-- Data provided follows --

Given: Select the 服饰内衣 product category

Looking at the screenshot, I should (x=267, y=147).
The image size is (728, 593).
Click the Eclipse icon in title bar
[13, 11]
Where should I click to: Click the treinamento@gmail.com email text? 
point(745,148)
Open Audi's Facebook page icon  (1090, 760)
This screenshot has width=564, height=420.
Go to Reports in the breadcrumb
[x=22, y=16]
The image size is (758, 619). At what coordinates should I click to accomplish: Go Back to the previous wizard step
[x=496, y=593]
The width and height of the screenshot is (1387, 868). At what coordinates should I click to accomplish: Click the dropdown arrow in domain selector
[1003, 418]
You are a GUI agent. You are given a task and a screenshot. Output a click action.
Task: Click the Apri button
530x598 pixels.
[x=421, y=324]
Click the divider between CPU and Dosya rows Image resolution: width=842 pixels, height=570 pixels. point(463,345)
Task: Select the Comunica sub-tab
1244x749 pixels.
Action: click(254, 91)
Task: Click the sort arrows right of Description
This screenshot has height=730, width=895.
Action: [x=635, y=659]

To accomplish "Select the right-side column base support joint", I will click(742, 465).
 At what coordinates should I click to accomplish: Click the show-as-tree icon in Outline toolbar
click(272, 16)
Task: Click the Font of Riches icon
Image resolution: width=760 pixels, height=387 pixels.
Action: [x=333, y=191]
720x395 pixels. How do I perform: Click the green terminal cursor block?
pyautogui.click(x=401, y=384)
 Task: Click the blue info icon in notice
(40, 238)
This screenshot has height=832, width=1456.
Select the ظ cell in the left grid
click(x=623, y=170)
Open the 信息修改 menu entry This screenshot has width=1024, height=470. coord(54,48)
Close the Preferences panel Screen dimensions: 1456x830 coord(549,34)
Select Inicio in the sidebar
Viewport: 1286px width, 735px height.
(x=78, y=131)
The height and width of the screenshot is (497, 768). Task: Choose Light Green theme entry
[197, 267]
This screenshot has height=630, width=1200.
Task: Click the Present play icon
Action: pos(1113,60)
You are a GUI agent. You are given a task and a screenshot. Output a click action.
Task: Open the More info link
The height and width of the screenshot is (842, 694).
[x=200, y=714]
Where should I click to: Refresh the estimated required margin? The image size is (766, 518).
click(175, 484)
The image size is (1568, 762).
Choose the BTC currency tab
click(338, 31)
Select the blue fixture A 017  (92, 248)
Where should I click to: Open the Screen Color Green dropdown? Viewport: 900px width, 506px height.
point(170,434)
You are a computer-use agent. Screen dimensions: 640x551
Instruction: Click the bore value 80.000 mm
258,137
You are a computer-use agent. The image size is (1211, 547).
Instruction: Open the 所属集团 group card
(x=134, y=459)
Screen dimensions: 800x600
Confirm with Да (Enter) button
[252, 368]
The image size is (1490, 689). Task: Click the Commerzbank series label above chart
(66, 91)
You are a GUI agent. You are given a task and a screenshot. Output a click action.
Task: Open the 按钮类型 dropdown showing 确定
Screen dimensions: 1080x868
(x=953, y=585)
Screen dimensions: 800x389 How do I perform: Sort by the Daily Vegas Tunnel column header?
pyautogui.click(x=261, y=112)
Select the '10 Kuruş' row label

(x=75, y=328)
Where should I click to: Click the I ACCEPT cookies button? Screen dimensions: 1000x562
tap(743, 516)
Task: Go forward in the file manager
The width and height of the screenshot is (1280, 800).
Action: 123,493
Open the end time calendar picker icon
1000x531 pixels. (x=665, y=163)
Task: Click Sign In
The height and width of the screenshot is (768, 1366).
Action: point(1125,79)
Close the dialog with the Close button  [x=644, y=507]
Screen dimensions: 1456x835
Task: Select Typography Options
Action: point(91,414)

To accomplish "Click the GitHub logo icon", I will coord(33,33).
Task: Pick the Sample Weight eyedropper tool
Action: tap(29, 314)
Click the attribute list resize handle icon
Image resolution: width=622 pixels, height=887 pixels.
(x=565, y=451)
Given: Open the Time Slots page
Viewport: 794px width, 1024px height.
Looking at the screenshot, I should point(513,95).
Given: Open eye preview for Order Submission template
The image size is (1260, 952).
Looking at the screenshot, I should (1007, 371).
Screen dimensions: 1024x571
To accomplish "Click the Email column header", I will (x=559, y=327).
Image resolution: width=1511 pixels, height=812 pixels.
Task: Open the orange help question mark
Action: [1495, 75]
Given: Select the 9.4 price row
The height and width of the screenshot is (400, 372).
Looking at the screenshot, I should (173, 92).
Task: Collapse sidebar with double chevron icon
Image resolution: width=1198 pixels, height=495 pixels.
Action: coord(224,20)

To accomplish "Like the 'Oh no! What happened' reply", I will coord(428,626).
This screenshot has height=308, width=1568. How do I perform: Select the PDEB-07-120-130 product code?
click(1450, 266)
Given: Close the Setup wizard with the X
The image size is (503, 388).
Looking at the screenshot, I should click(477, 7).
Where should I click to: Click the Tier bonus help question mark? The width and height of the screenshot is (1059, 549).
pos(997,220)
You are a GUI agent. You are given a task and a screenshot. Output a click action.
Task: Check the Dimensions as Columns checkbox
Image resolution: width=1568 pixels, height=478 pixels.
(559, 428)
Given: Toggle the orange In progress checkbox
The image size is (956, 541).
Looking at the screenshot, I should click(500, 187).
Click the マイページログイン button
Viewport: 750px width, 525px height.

-- Data provided concluded --

» Exercise
In the data above, each line holding "page" is to be found and copied.

» Task output
Open Audi's Facebook page icon  (1090, 760)
Given: Open the Time Slots page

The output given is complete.